Flagler Access Center Is Now Flagler ’s Only Mental Health Facility

Flagler County now has a long-awaited mental health facility located at 103 East Moody Boulevard. This space has hosted many activities over the years. It was a law library. Then it became the Bunnell Branch Library in 2004, followed by Sally’s Safe Haven, a then-much needed location for supervised visitations of children by parents under court restrictions which opened in 2014.
The library has since moved to a much smaller location at Marvin’s Garden, and Sally’s Safe Haven was quietly closed in September, its operations shifted, two days a week, to the public library in Palm Coast.
Flagler Access Center, a mostly government funded behavioral health center operated by SMA Healthcare will focus on adults’ mental health and drug addiction, and individuals may walk in and seek help.
They may not necessarily get the help they’ll need immediately. But they’ll be directed to available resources. And for Flagler County Sheriff’s deputies, they’ll bring their Baker Acts–which can number three to five per shift, according to the sheriff–to this new location, as opposed to one on Justice Lane.
“It’s our hope in the Sheriff’s Office that with this facility and the partnership between state, local government and private partners, that the number of Baker Acts can be reduced, people can get the help that they need,” and suicide investigations reduced, Staly said.

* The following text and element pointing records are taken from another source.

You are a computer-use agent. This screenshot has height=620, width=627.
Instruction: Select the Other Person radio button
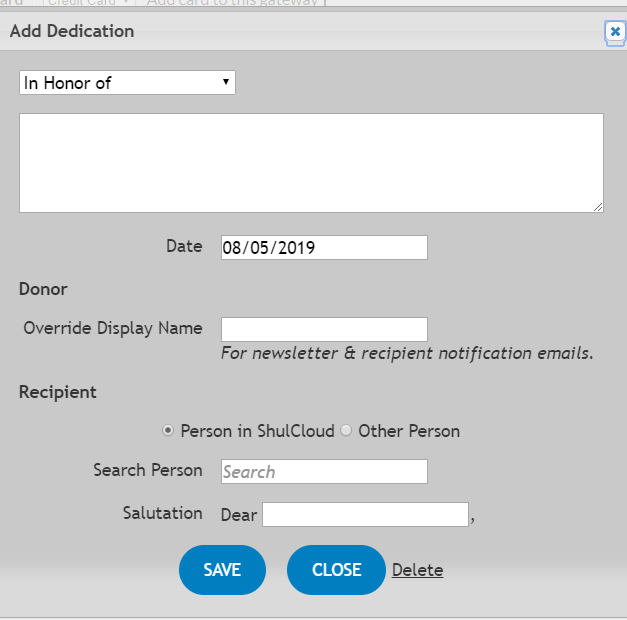click(346, 431)
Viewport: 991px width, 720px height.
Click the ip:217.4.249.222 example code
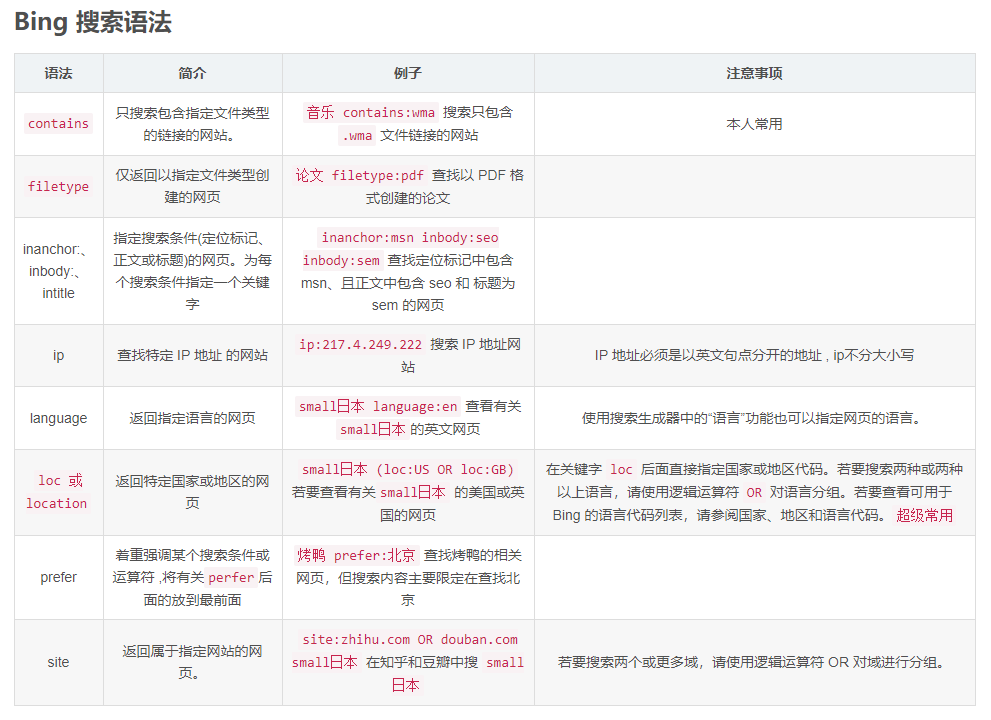click(360, 345)
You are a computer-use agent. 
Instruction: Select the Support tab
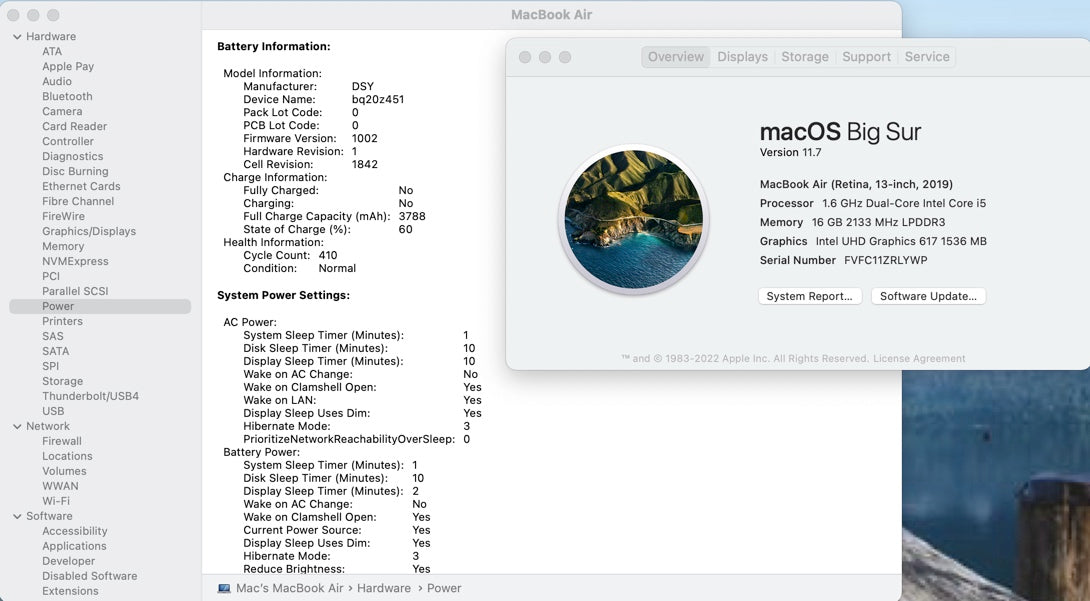(x=866, y=57)
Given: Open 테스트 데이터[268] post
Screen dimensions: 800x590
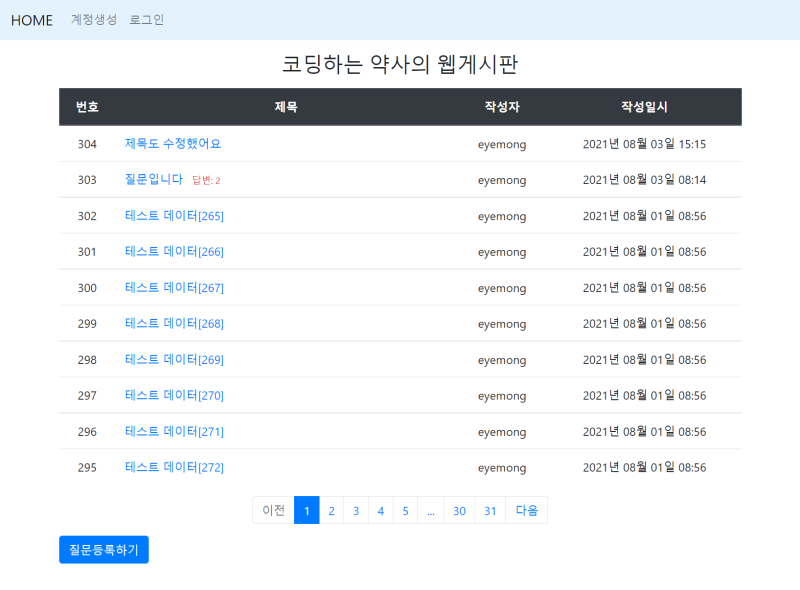Looking at the screenshot, I should [174, 323].
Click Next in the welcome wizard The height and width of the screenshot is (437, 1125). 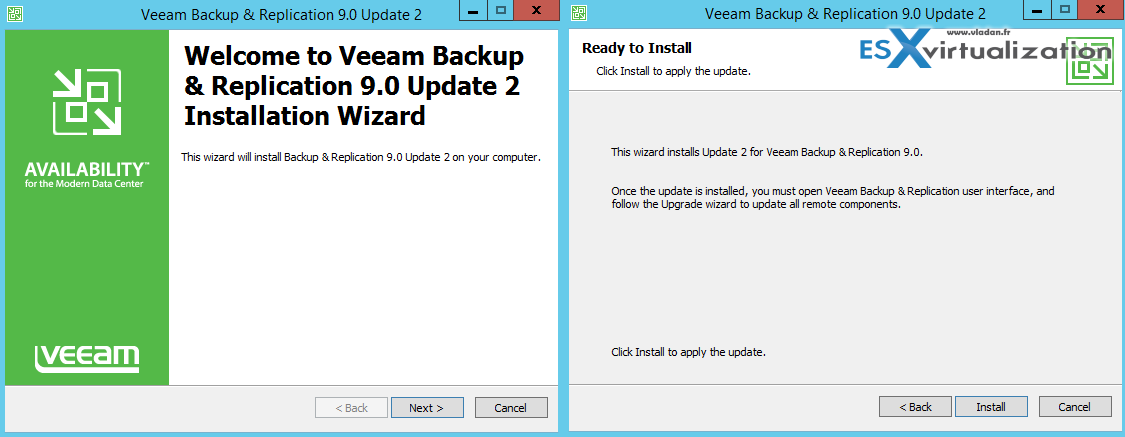427,408
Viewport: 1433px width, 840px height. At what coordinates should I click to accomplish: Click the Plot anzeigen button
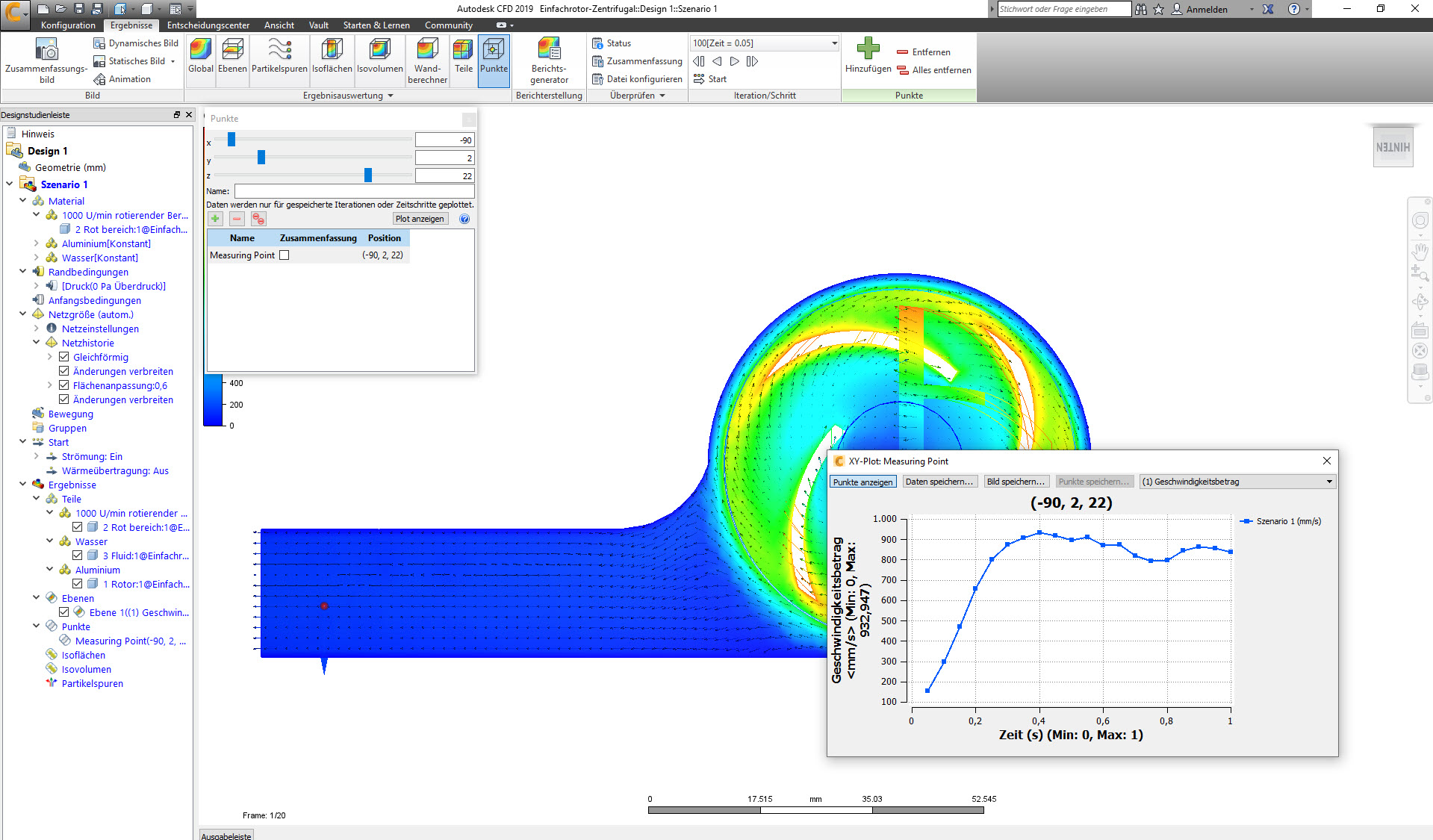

Based on the latest figures available, Flagler’s suicide rate, at 20.9 per 100,000, placed it 20th in the state in 2020. Union and Holmes counties were first and second, with rates exceeding 35 per 100,000, but both are very small counties that combined had 12 suicides. Putnam was third, with 22 suicides in 2020, or a rate of 31.6 per 100,000. Flagler County had 25 suicides in 2020. Flagler was 24th in the state in 2019, eighth in 2018 (when it had record gun deaths in the county). What is unquestionable, however, is that it is inaccurate anymore to refer to Flagler as having anywhere near a leading suicide rate in the state.
“The goal of this partnership is to seek to eliminate some of the barriers to mental health access for citizens of Flagler County,” Ivan A. Cosimi, chief executive officer of SMA Healthcare, said at the ribbon cutting ceremony in January, citing Flagler Health+ (the organization behind Flagler Hospital in St. Augustine) as another partner that’ll have a presence at the center. The county’s transportation department will be providing transport to individuals’ appointments at the center, free of charge. Cosimi said substance abuse disorders and mental health issues will be a focus.
Cosimi said the Legislature appropriated $275,000 for the center for this year alone. Cosimi has to lobby legislators to ensure that funding continues. The $275,000 is in addition to other funds SMA is budgeting for the center, where six staffers will be located. Petito said the county still has $120,000 in federal aid dollars that could be spent on mental health services.
Palm Coast mayir David alfin was inable to attend that ceremony but sent a statment of support: “We are proud to have that facility being a first step in addressing the mental health deficits that we suffer here throughout the county and with the city,” Alfin said. “I certainly want the county to know that we support their efforts in looking for solutions for mental health for the future.”